Germany meanwhile needs a strong partner in Europe. France is, for many in Germany these days, falling behind. It is not doing enough on the dossier of structural reforms in the economy and adapting to global markets; whereas Poland still has substantial growth and ideologically also buys more into the ‘liberal’ German economic philosophy. Further, and in strong contrast to Poland, currently France has not opted into the market of ideas for a more political Europe and how the new European democracy could be organized. Germany, however, has had the painful experience of isolation when it recently tried to dominate Europe institutionally and to impose its own policy preferences on the eurozone, at least economically. It cannot shape these ideas alone. German institutional ideas for a ‘more’ and a better Europe were always generally well accepted when they came accompanied and thereby, sublimated; usually by France. But they cannot arrive alone and Poland today has already largely replaced France as a German tandem partner, when it comes to institutional ideas for Europe.

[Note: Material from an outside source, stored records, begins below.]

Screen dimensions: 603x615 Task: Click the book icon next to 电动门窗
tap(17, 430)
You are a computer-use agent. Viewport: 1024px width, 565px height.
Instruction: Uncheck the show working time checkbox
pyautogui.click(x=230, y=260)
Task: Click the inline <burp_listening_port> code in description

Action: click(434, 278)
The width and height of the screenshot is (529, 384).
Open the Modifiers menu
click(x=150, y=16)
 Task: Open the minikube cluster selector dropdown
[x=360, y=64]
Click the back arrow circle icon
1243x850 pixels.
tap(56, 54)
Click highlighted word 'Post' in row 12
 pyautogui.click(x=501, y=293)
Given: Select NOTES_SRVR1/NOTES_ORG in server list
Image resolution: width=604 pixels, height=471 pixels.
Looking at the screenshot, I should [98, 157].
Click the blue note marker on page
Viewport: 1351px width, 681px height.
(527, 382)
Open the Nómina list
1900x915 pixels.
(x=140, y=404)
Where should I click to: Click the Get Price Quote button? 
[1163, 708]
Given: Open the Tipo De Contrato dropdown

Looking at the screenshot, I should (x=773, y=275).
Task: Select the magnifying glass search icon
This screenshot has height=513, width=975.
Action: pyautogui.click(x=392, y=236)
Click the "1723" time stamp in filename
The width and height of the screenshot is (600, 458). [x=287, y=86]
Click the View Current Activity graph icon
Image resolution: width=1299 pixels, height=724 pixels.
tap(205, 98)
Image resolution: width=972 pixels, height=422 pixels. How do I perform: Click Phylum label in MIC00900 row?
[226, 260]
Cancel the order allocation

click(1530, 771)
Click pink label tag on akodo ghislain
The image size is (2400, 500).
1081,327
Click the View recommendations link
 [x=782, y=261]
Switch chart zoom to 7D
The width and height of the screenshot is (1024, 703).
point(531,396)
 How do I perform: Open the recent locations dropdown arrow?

The shaping of the future institutional relationship between an ever more integrated EU 17, not only fiscally but - nolens volens - politically, and a Poland which remains outside of this process for the time being, will not be easy by any standards. But Poland is strongly committed to joining the Euro around 2016. Until then, the EU-system will need to cope with delicate questions about how to keep the gate open between the EU 17 and the EU 27 and organise a passerelle between those in the eurozone striving for further integration (e.g. through the forthcoming banking union which will most likely be decided at the October EU Council). One concrete idea could be to create observer seats in the EuroGroup, for example. Poland’s way to currently engage in this discussion is also its way to stay in an ever more integrated Europe.
The real question is if in taking their distance from this discussion…. this is the French way of standing offside from what should actually become the most important, creative and ambitious leadership-trio the EU has seen, a way of preparing its future without forcing Germany to change its bride: a sort of leadership-enlargement of the former Franco-German tandem after the 50th birthday of the Elysée treaty in 2013, which the EU both deserves and badly needs!